健康

2016/11/22

睡眠時間が長いと寿命が短くなるのは本当?

睡眠時間が長いと寿命が短くなるのは本当?

睡眠時間が短いと寿命が減るというのは本当なのでしょうか。寿命と睡眠はどれほど密接にかかわっているのでしょうか。専門家にご意見を伺いました。

20代男性からの相談:「睡眠時間は短いと寿命も短くなるというのは本当ですか?」

睡眠は人によって長さが違うと思うのですが、前に睡眠時間が短い人はその分寿命が減っているという事を聞いた事があります。
何でも毎日4時間くらいしか寝ないで仕事などをがんばっているような人は早く死んでしまい、毎日8時間くらいしっかり寝るような人は寿命が長いと聞きました。
私は現在8時間ぐらい寝てしまっているのですが、できたらもっと睡眠時間を短くして時間を有効に使いたいと考えているのですが、寿命が減ってしまうのならしたくありません。この話は本当なのでしょうか。

睡眠でいかに身体を回復させているかがポイント

睡眠は身体が機能を維持するために必要なものです。

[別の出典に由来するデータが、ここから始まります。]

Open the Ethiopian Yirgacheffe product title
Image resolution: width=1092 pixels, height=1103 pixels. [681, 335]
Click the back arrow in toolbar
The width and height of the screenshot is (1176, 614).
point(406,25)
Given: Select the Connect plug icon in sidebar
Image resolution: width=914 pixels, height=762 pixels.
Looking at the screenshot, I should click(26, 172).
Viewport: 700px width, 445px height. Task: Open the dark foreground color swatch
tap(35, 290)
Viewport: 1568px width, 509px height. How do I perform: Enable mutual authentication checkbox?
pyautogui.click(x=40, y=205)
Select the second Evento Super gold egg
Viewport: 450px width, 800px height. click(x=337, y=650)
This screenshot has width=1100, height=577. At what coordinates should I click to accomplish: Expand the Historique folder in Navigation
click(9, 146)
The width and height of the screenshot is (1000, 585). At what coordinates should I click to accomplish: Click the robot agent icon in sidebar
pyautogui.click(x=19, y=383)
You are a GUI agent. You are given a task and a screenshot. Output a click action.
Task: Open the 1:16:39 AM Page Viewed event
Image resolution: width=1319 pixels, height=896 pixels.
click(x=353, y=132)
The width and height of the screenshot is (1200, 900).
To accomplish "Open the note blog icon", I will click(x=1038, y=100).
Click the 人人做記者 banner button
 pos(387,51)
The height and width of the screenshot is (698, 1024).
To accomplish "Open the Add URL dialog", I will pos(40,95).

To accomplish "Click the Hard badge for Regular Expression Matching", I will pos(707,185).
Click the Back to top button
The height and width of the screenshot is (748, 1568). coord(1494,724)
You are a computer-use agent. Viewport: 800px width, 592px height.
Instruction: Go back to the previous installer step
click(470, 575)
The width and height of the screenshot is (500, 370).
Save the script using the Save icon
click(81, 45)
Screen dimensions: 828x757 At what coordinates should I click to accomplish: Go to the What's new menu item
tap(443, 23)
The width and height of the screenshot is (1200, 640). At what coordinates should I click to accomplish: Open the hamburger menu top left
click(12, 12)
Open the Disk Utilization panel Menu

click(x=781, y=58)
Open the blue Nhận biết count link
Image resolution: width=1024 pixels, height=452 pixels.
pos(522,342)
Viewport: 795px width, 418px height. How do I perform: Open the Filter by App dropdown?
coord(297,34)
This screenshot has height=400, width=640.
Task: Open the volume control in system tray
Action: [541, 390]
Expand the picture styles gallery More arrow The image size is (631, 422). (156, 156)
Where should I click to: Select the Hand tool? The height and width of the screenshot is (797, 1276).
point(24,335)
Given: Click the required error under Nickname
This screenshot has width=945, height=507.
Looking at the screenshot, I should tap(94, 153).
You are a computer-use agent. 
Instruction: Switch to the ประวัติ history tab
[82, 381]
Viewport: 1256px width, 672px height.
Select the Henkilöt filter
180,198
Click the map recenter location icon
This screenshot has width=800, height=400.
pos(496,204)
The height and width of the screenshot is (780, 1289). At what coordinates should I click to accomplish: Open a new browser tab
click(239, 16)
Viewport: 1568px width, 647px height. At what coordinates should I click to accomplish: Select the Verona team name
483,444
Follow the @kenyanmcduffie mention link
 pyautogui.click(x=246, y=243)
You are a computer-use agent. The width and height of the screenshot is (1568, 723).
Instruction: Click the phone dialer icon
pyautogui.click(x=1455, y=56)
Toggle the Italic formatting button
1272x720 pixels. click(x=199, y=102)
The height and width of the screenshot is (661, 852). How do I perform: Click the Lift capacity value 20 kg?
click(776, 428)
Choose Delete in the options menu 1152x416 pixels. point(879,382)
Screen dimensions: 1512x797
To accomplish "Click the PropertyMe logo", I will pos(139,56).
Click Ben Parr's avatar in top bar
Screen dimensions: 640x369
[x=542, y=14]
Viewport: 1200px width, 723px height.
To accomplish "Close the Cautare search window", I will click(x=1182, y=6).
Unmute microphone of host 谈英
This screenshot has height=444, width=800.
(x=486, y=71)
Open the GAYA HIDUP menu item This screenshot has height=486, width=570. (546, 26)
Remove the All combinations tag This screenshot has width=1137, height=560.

身体を回復させ、休めることができるかどうかによって寿命への影響も変わってくるでしょう。

睡眠と寿命の関係についてですが、6.5~7.5時間の睡眠時間が最も理想的で寿命が長くなると言われており、これよりも長いとレム睡眠という体は休んでいるのに脳は活発に動いでいる睡眠が多くなり、交感神経が不安定に働き、血圧変動が激しくなって、狭心症や心筋梗塞を起こしやすくなる危険性が増すと言われています。(医師)
睡眠時間が短く、睡眠不足を自覚する状態では、免疫力が低下し、病気にかかりやすくなったり、生活習慣病にかかりやすくなると言われています。(医師)
無理をして睡眠時間を短くすることを何年も続けていると、寿命が短くなるともいわれていますが、あくまでも平均。その人に必要な休息・睡眠時間は、お仕事の内容や夜勤の有無、年齢、熟睡感、病気の有無などによっても変わってきます。あなたのように8時しっかり寝ないと心身の活動性が保てない方もいますし、5時間程度でもフルパワーで活動できる方もいます。大切なのは、あなたにとっての心と体の疲れが回復できる睡眠時間が何時間かということだと思います。(看護師)

日中の状態に応じて睡眠時間を調整しよう

人によってどれくらい眠ったかが日中の活動にどのような影響を及ぼすかは人によって異なります。ですから、自分に合った睡眠時間を見つけることが大切になってきます。

睡眠は短すぎても長すぎても、健康に悪影響を及ぼすわけですが、ただ、これは、何百万人の方を対象に調査した結果であって、必ず6.5~7.5時間の睡眠を取らなければいけないということではありません。そもそも睡眠時間には個人差があり、短くて十分な方もおられれば、長く必要な方もおられます。(医師)
私事ですが、以前は5時間程度の睡眠時間で何年も過ごしていましたが、今は7時間は眠らないと体調がよくありません。そのため、逆に効率的に起きている時間のスケジュール管理を行うようにしています。(看護師)
日中に眠気が起こらず、活動できる状態が最も理想的な睡眠時間と言われていますので、相談者様が今の8時間睡眠より睡眠時間を減らして、日中に眠気が起こらず、今まで通りの活動が出来るのであれば、睡眠時間を減らされても問題ないかと思います。(医師)

睡眠時間にこだわるのはやめよう

何時間眠ればいいという方程式は存在しません。自分に合った睡眠時間がどれくらいなのかは、これまでの生活で何となくつかんでいる部分もあるのではないでしょうか。

誰にでも平等に24時間はあります。時間管理が上手な人は、集中力を維持して、短時間でも成果を出している方もいます。8時間から7時間に睡眠時間を減らしても、頭がぼーっとするなら本末転倒ですよね。(看護師)
睡眠時間にこだわるより前に、残りの16時間を見直して、時間が有効に使われているのかを点検してみてはいかがでしょうか。やりたいことができる時間が見つかるかも知れません。(看護師)

「健康には○○がいい」など「○○をすればよくなる」という話題があくまで一例であることをしっかりと認識しましょう。特に寿命は一元的に語れるものではありません。一元的に語れるものであれば、人生があとどれくらいなのかは明らかになってしまうでしょう。物事を画一的に見るよりも、柔軟な思考を持っていることは豊かな人生に繋がっていきます。それは、人生の長さではなく質に関わってくる問題です。